Paradoxo da Intolerância: crime de inocência

O paradoxo apontado por Poper em seu livro "A Sociedade Aberta e seus Inimigos" defende que o último recurso de uma sociedade tolerante contra os intolerantes é a intolerância.

Porém é uma colocação filosófica que pouco resiste a realidade pragmática da política e do poder. Na letra é algo lógico e sensato, na prática é o prenúncio de tragédias.

Quando os poderes públicos, as leis e os articuladores esperam que o intolerante se torne uma ameaça efetiva a sobrevivência dos demais membros da sociedade, ele já cooptou a mídia, buscou aliados entre os poderosos, desmoralizou seus opositores, tornou o questionamento às suas verdades uma ameaça a ordem, atribuiu suas contradições à maldade ou burrice de seus adversários.

[Dados fornecidos]
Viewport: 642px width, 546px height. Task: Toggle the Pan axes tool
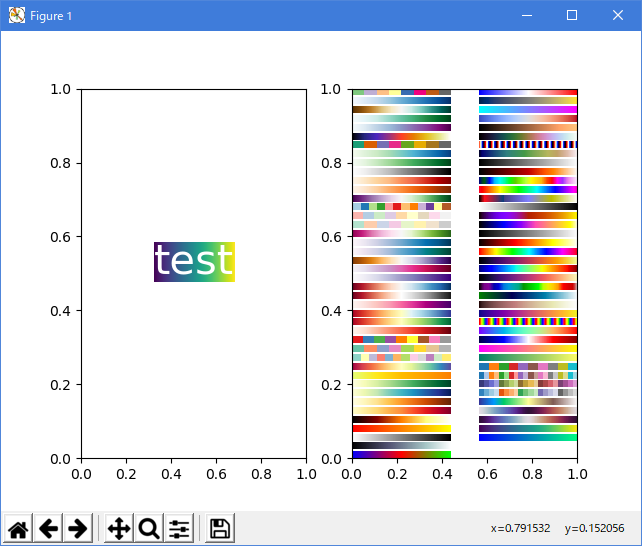pos(119,529)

[Tarefa escrita]
Por favor, indique se cada uma destas afirmações está de acordo com o texto sobre o paradoxo da intolerância, respondendo sim ou não e citando literalmente as palavras do texto que decidem a resposta.
1. Segundo o texto, na letra a colocação filosófica é algo lógico e sensato.
2. O texto afirma que a colocação filosófica resiste bem à realidade da política e do poder.
3. Segundo o texto, o intolerante atribui suas contradições à maldade ou burrice de seus adversários.
A listagem não tem papel algum aqui.

[Resposta à tarefa]
1. Sim: "Na letra é algo lógico e sensato".
2. Não: "pouco resiste a realidade pragmática da política e do poder".
3. Sim: "atribuiu suas contradições à maldade ou burrice de seus adversários".